### Selected passage
▼

Linux Clock - clk_hw_register_composite

note for myself:
clk_register_composite -> clk_hw_register_composite

struct clk *clk_register_composite(struct device *dev, const char *name,
   const char * const *parent_names, int num_parents,
   struct clk_hw *mux_hw, const struct clk_ops *mux_ops,
   struct clk_hw *rate_hw, const struct clk_ops *rate_ops,
   struct clk_hw *gate_hw, const struct clk_ops *gate_ops,
   unsigned long flags)
{
 struct clk_hw *hw;

 hw = clk_hw_register_composite(dev, name, parent_names, num_parents,
   mux_hw, mux_ops, rate_hw, rate_ops, gate_hw, gate_ops,
   flags);
 if (IS_ERR(hw))
  return ERR_CAST(hw);
 return hw->clk;
}

Key functions:

struct clk_hw *clk_hw_register_composite(struct device *dev, const char *name,
   const char * const *parent_names, int num_parents,
   struct clk_hw *mux_hw, const struct clk_ops *mux_ops,
   struct clk_hw *rate_hw, const struct clk_ops *rate_ops,
   struct clk_hw *gate_hw, const struct clk_ops *gate_ops,
   unsigned long flags)

▲

### Information supplied
▼

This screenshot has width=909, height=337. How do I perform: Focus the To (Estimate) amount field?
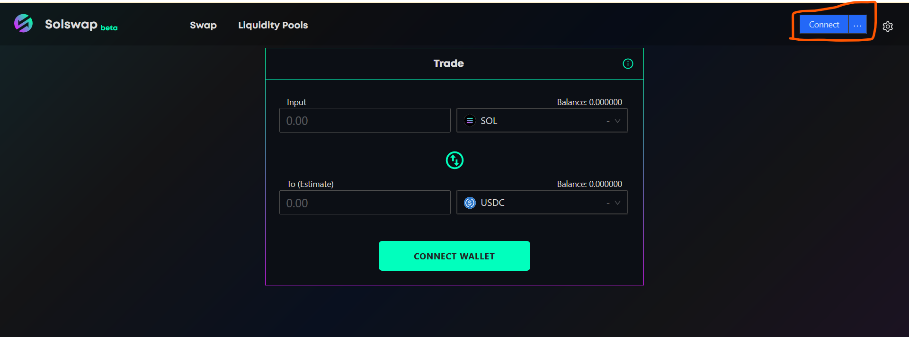(365, 203)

▲

### What you will do
#1 Rewrite the code block in the clock registration note that begins "struct clk *clk_register_composite" as a short list that keeps its main facts.
#2 Repeat word for word the part of the clock registration note starting at "struct clk *clk_register_composite(struct" and ending at "if (IS_ERR(hw))".

### Task-by-task outputs
#1
- clk_register_composite takes a device, a name, an array of parent names with their count, three hardware and operations pairs (mux, rate and gate), and flags.
- It passes all of these to clk_hw_register_composite and stores the result in hw.
- If hw is an error value, it returns ERR_CAST(hw).
- Otherwise it returns hw->clk.

#2
struct clk *clk_register_composite(struct device *dev, const char *name,
   const char * const *parent_names, int num_parents,
   struct clk_hw *mux_hw, const struct clk_ops *mux_ops,
   struct clk_hw *rate_hw, const struct clk_ops *rate_ops,
   struct clk_hw *gate_hw, const struct clk_ops *gate_ops,
   unsigned long flags)
{
 struct clk_hw *hw;

 hw = clk_hw_register_composite(dev, name, parent_names, num_parents,
   mux_hw, mux_ops, rate_hw, rate_ops, gate_hw, gate_ops,
   flags);
 if (IS_ERR(hw))